## EXERCISE TASK
Copy out the rows below word for word, from the line that contains "At what (x,y)" through the end of the rows, both included. Leave the pictures out of your copy.

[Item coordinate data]
┌────────

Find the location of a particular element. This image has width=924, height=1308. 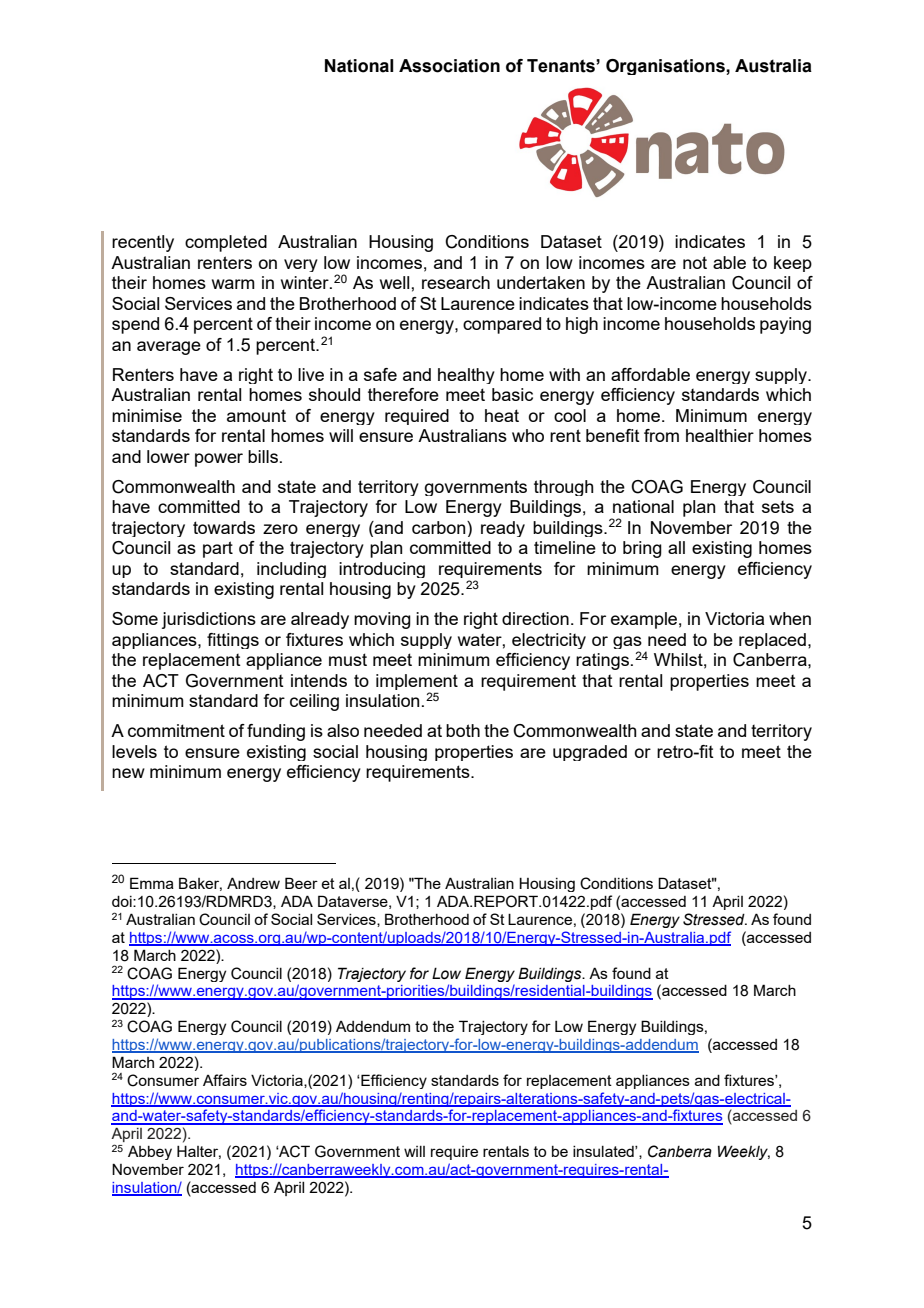

Affairs is located at coordinates (225, 1080).
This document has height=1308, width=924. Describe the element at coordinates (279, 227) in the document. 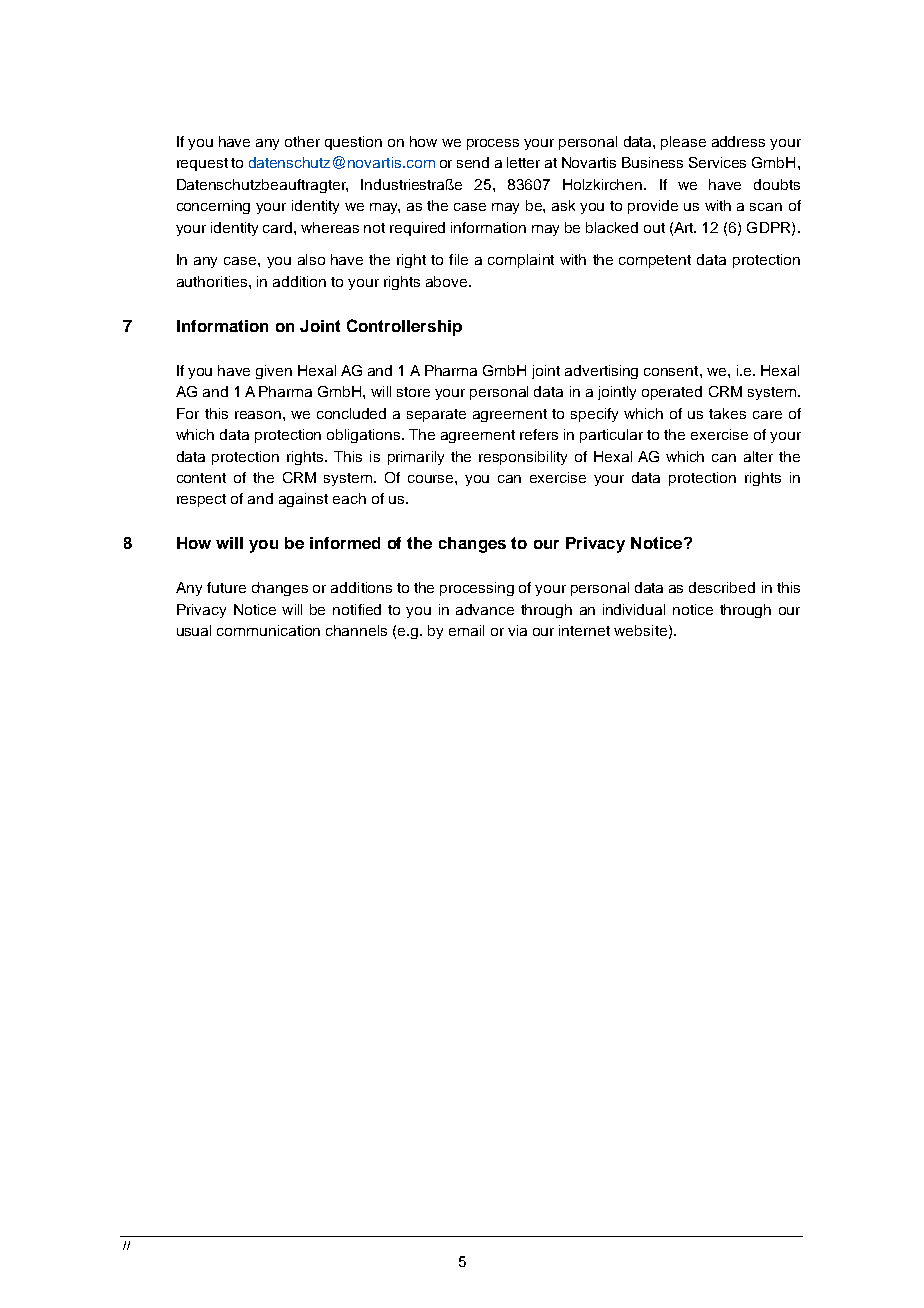

I see `card` at that location.
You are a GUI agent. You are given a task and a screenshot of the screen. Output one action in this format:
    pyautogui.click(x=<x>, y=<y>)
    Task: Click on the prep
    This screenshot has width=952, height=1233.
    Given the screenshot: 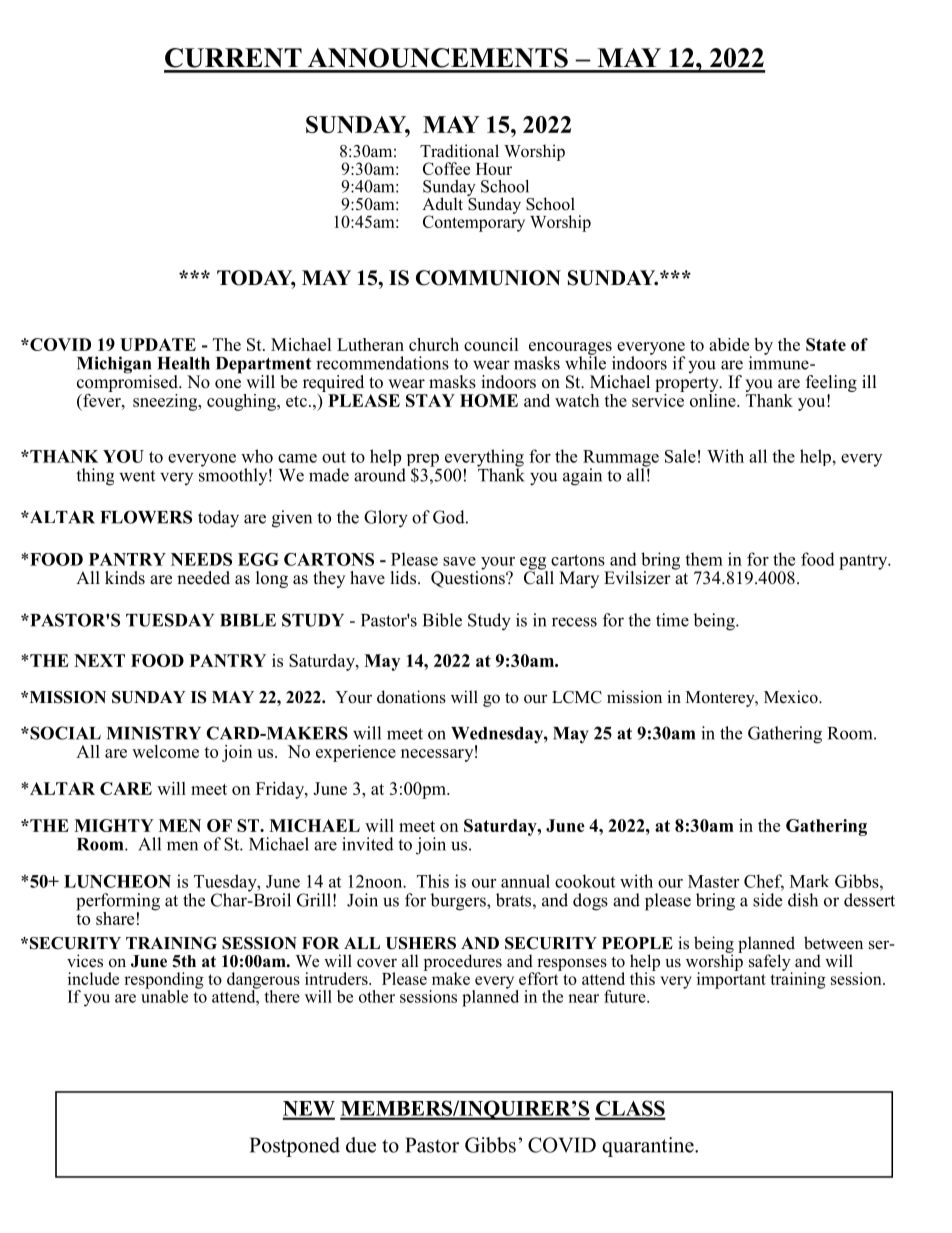 What is the action you would take?
    pyautogui.click(x=421, y=461)
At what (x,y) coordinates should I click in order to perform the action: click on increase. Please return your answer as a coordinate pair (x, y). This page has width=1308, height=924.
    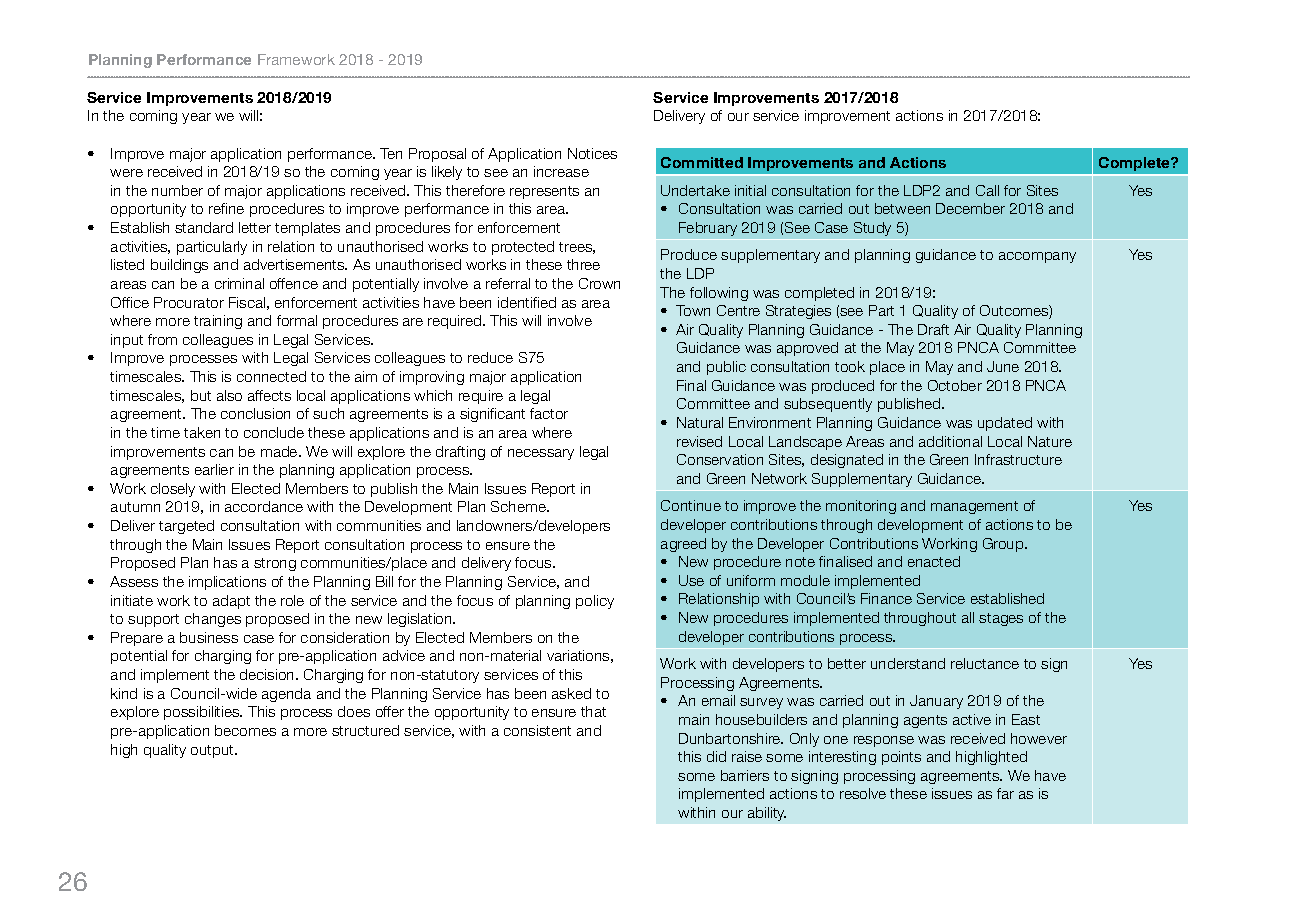
    Looking at the image, I should click on (561, 171).
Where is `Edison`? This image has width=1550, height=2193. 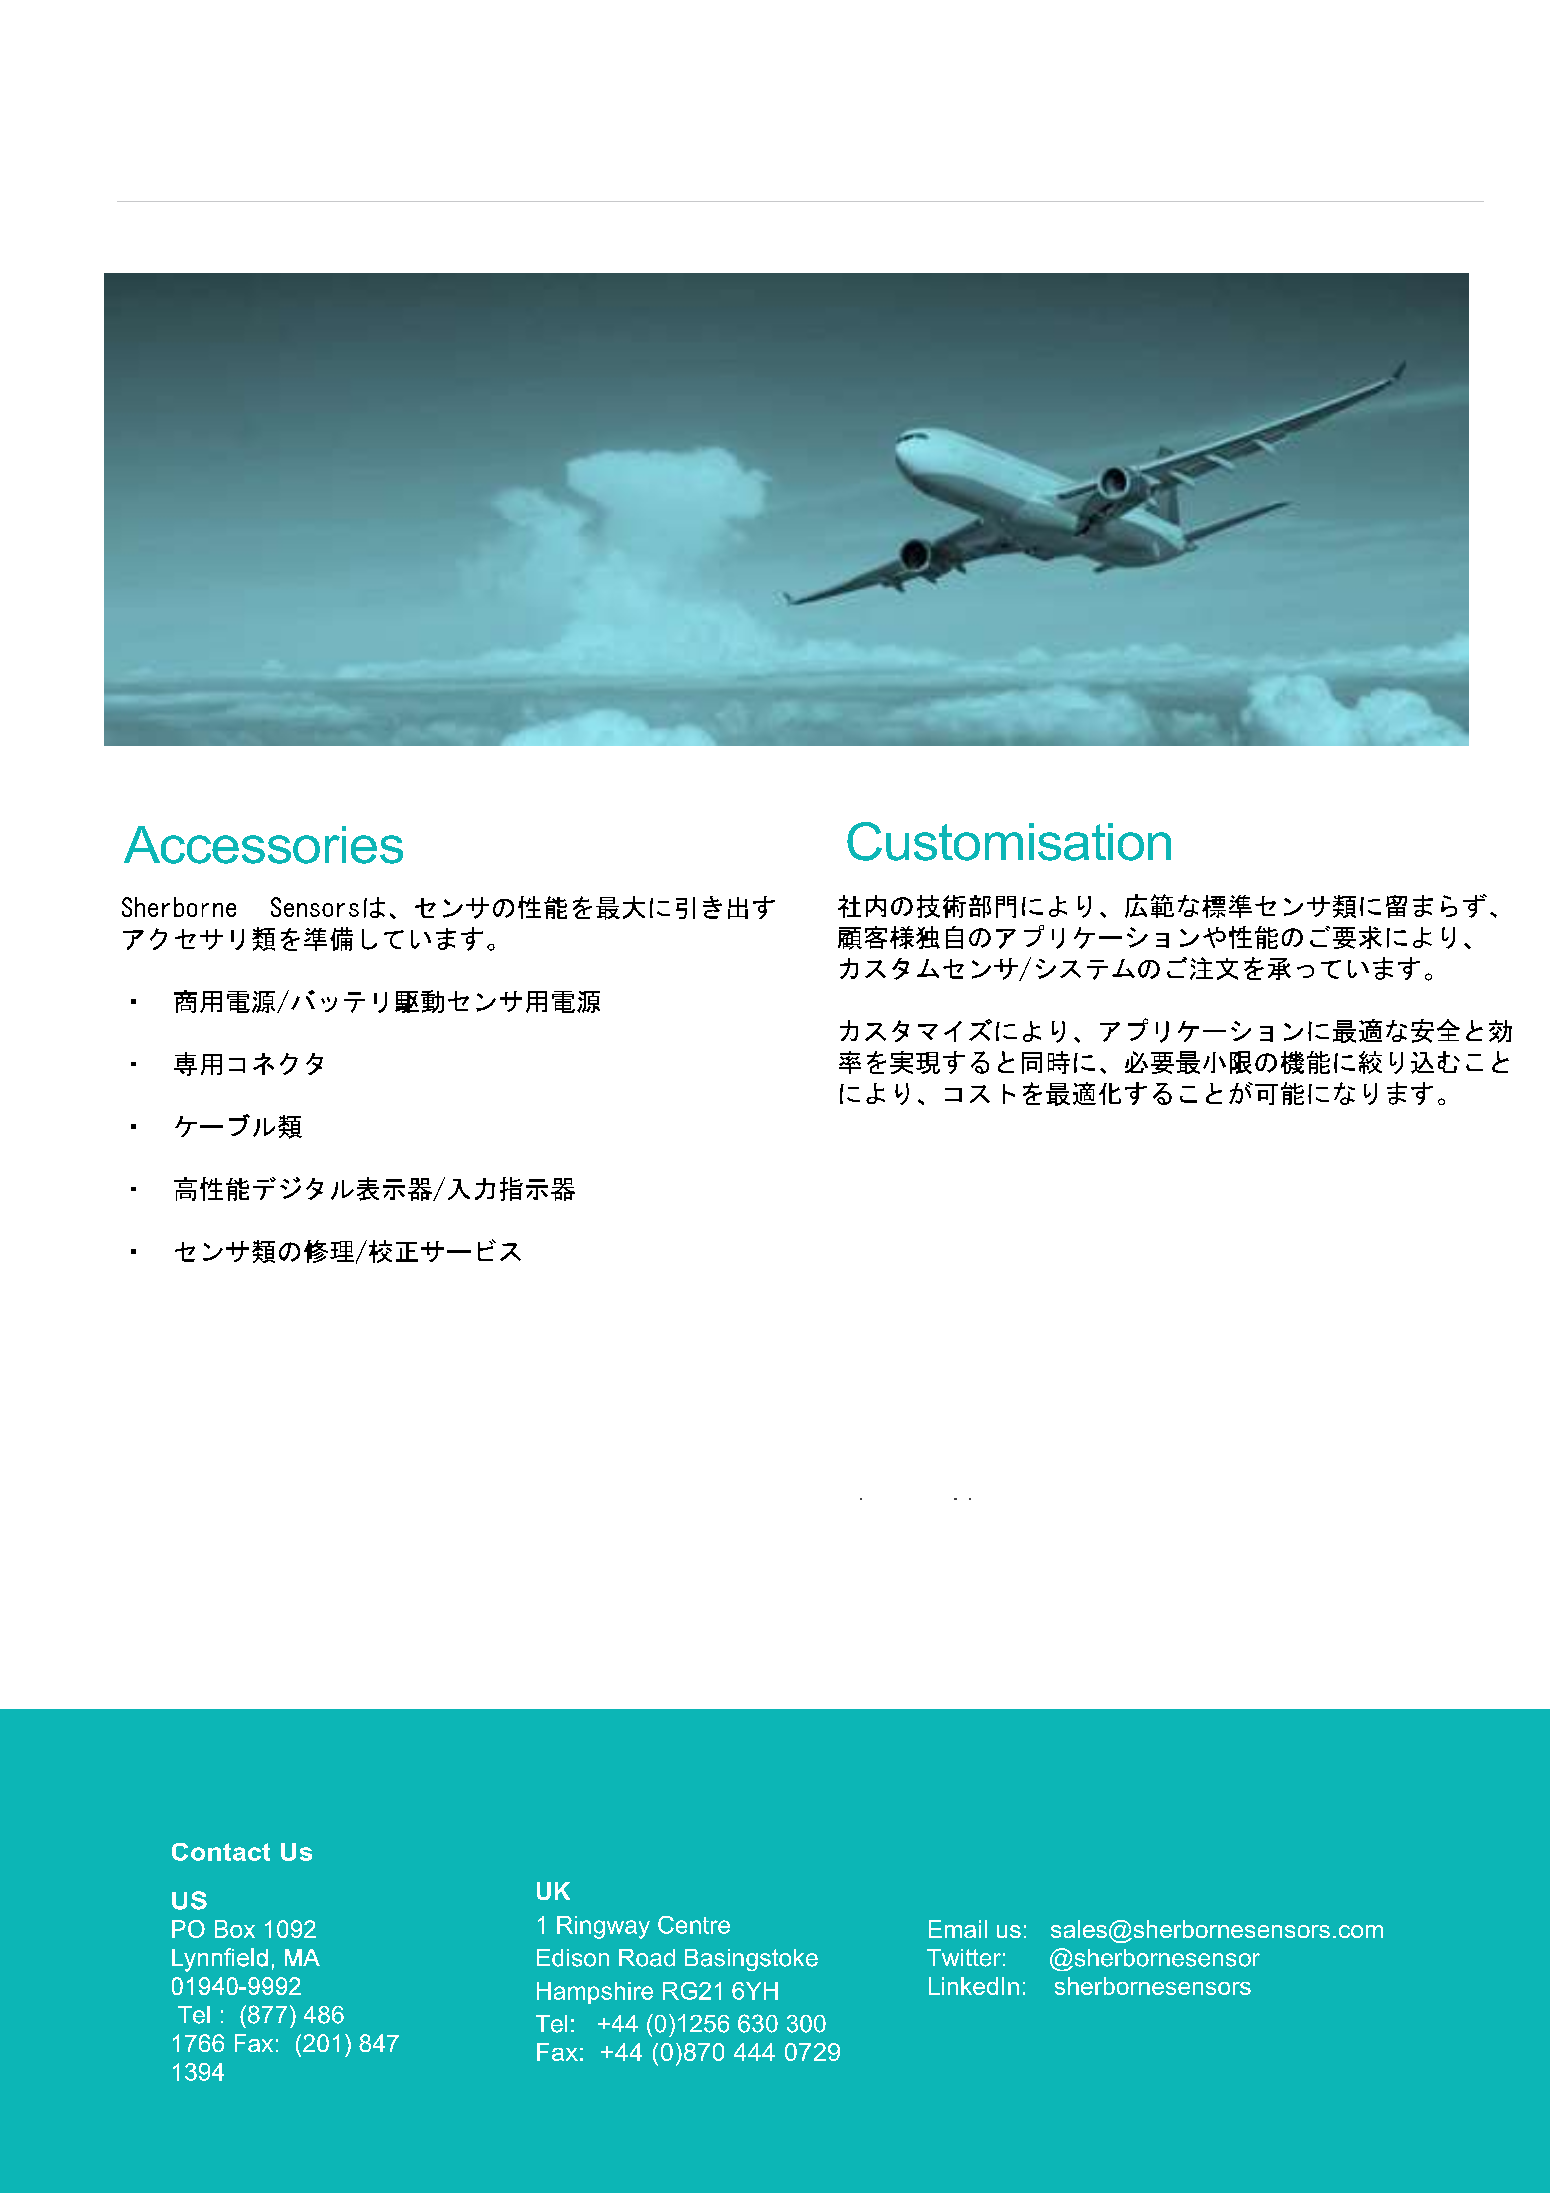
Edison is located at coordinates (573, 1958).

└────────

## OUTPUT OF THE EXERCISE
At what (x,y) coordinates should I click in order to perform the action: click on increase. Please return your answer as a coordinate pair (x, y). This page has width=1308, height=924.
    Looking at the image, I should click on (561, 171).
Where is `Edison`? This image has width=1550, height=2193. 
Edison is located at coordinates (573, 1958).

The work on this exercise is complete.